What this task involves =>
Report, from the records below, every line where the word "computer" appears.

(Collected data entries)
----
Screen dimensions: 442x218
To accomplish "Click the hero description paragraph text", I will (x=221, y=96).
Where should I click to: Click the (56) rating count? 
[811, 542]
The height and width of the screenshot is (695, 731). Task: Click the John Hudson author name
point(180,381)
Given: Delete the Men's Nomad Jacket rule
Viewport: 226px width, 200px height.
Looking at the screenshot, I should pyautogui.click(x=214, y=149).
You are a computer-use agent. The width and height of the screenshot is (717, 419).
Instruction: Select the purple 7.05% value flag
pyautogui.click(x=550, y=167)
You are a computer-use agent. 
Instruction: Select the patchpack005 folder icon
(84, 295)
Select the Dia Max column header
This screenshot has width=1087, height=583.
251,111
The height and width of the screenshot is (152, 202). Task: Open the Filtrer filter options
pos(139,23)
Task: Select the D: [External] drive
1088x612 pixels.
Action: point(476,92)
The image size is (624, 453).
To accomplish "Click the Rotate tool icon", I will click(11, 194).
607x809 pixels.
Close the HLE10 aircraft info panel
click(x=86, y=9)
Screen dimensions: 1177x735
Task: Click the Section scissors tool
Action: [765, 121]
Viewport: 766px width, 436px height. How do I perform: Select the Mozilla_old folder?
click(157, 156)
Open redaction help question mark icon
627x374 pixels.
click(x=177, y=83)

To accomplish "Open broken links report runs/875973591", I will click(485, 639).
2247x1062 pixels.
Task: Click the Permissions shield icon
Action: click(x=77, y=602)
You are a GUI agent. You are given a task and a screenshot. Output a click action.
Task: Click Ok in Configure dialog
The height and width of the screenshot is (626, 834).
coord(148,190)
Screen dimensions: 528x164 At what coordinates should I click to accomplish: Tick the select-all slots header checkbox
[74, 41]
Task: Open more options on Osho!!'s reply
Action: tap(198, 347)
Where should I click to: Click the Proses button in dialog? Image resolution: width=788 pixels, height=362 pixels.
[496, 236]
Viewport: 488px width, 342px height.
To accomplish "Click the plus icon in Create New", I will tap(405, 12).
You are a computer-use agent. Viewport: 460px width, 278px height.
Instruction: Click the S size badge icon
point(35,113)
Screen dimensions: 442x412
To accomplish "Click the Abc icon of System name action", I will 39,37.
----
Solution below =>
You are a computer-use agent. The width and height of the screenshot is (717, 419).
You are a computer-use agent. 
You are a computer-use agent. Viewport: 460px width, 278px height.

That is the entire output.